── GIVEN DATA

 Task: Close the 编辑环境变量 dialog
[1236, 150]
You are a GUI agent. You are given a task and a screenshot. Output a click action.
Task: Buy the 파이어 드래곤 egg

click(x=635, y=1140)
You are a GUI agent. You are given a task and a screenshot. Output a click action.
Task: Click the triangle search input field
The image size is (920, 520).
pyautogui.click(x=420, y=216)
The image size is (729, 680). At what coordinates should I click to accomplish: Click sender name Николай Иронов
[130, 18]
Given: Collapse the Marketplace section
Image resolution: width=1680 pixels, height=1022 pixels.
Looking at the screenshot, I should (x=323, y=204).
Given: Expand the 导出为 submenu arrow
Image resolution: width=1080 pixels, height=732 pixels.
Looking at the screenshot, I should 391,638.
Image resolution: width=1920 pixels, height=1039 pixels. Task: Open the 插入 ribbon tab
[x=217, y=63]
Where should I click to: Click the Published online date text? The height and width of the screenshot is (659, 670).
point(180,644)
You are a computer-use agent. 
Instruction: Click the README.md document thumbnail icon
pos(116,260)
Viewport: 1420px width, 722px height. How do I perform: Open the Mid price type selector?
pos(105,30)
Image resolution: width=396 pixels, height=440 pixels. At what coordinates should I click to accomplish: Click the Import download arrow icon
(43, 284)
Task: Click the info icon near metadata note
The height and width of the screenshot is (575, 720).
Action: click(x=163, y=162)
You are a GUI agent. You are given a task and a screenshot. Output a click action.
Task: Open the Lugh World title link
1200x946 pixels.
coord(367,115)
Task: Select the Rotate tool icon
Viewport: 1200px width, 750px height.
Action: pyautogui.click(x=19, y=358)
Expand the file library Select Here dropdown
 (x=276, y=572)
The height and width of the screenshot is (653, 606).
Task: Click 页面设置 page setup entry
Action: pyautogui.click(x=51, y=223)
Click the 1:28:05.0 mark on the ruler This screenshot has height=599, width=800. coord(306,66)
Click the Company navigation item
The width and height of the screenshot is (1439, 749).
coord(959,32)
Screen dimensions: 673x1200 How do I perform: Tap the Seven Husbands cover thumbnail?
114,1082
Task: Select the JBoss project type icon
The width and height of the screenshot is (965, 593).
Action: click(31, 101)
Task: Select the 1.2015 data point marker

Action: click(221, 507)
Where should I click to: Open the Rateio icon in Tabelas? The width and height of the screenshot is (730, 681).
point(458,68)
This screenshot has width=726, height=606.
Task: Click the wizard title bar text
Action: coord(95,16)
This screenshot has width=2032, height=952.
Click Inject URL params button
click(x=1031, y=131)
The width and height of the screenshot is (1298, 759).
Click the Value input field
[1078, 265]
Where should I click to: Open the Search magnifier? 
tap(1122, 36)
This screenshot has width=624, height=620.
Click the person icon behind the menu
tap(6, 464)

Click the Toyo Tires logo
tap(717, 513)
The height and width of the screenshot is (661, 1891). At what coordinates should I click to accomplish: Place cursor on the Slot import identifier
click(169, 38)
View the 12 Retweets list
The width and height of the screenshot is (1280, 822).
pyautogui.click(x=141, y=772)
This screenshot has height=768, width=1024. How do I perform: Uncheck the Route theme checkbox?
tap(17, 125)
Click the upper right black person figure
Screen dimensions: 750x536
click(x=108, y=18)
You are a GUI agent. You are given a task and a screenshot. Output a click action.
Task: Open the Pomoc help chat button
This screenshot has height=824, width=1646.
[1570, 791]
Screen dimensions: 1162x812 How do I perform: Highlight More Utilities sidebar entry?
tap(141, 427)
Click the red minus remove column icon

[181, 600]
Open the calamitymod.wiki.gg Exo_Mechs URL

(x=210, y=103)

────

PROBLEM STATEMENT
The answer must be every entry, reproduced exactly.

YOUR RESPONSE
 Task: Close the 编辑环境变量 dialog
[1236, 150]
You are a GUI agent. You are given a task and a screenshot. Output a click action.
Task: Buy the 파이어 드래곤 egg

click(x=635, y=1140)
You are a GUI agent. You are given a task and a screenshot. Output a click action.
Task: Click the triangle search input field
The image size is (920, 520).
pyautogui.click(x=420, y=216)
The image size is (729, 680). At what coordinates should I click to accomplish: Click sender name Николай Иронов
[130, 18]
Given: Collapse the Marketplace section
Image resolution: width=1680 pixels, height=1022 pixels.
Looking at the screenshot, I should (x=323, y=204).
Given: Expand the 导出为 submenu arrow
Image resolution: width=1080 pixels, height=732 pixels.
Looking at the screenshot, I should 391,638.
Image resolution: width=1920 pixels, height=1039 pixels. Task: Open the 插入 ribbon tab
[x=217, y=63]
Where should I click to: Click the Published online date text? The height and width of the screenshot is (659, 670).
point(180,644)
You are a computer-use agent. 
Instruction: Click the README.md document thumbnail icon
pos(116,260)
Viewport: 1420px width, 722px height. How do I perform: Open the Mid price type selector?
pos(105,30)
Image resolution: width=396 pixels, height=440 pixels. At what coordinates should I click to accomplish: Click the Import download arrow icon
(43, 284)
Task: Click the info icon near metadata note
The height and width of the screenshot is (575, 720).
Action: click(x=163, y=162)
You are a GUI agent. You are given a task and a screenshot. Output a click action.
Task: Open the Lugh World title link
1200x946 pixels.
coord(367,115)
Task: Select the Rotate tool icon
Viewport: 1200px width, 750px height.
Action: pyautogui.click(x=19, y=358)
Expand the file library Select Here dropdown
 (x=276, y=572)
The height and width of the screenshot is (653, 606).
Task: Click 页面设置 page setup entry
Action: pyautogui.click(x=51, y=223)
Click the 1:28:05.0 mark on the ruler This screenshot has height=599, width=800. coord(306,66)
Click the Company navigation item
The width and height of the screenshot is (1439, 749).
coord(959,32)
Screen dimensions: 673x1200 How do I perform: Tap the Seven Husbands cover thumbnail?
114,1082
Task: Select the JBoss project type icon
The width and height of the screenshot is (965, 593).
Action: click(31, 101)
Task: Select the 1.2015 data point marker

Action: click(221, 507)
Where should I click to: Open the Rateio icon in Tabelas? The width and height of the screenshot is (730, 681).
point(458,68)
This screenshot has width=726, height=606.
Task: Click the wizard title bar text
Action: coord(95,16)
This screenshot has width=2032, height=952.
Click Inject URL params button
click(x=1031, y=131)
The width and height of the screenshot is (1298, 759).
Click the Value input field
[1078, 265]
Where should I click to: Open the Search magnifier? 
tap(1122, 36)
This screenshot has width=624, height=620.
Click the person icon behind the menu
tap(6, 464)

Click the Toyo Tires logo
tap(717, 513)
The height and width of the screenshot is (661, 1891). At what coordinates should I click to accomplish: Place cursor on the Slot import identifier
click(169, 38)
View the 12 Retweets list
The width and height of the screenshot is (1280, 822).
pyautogui.click(x=141, y=772)
This screenshot has height=768, width=1024. How do I perform: Uncheck the Route theme checkbox?
tap(17, 125)
Click the upper right black person figure
Screen dimensions: 750x536
click(x=108, y=18)
You are a GUI agent. You are given a task and a screenshot. Output a click action.
Task: Open the Pomoc help chat button
This screenshot has height=824, width=1646.
[1570, 791]
Screen dimensions: 1162x812 How do I perform: Highlight More Utilities sidebar entry?
tap(141, 427)
Click the red minus remove column icon

[181, 600]
Open the calamitymod.wiki.gg Exo_Mechs URL

(x=210, y=103)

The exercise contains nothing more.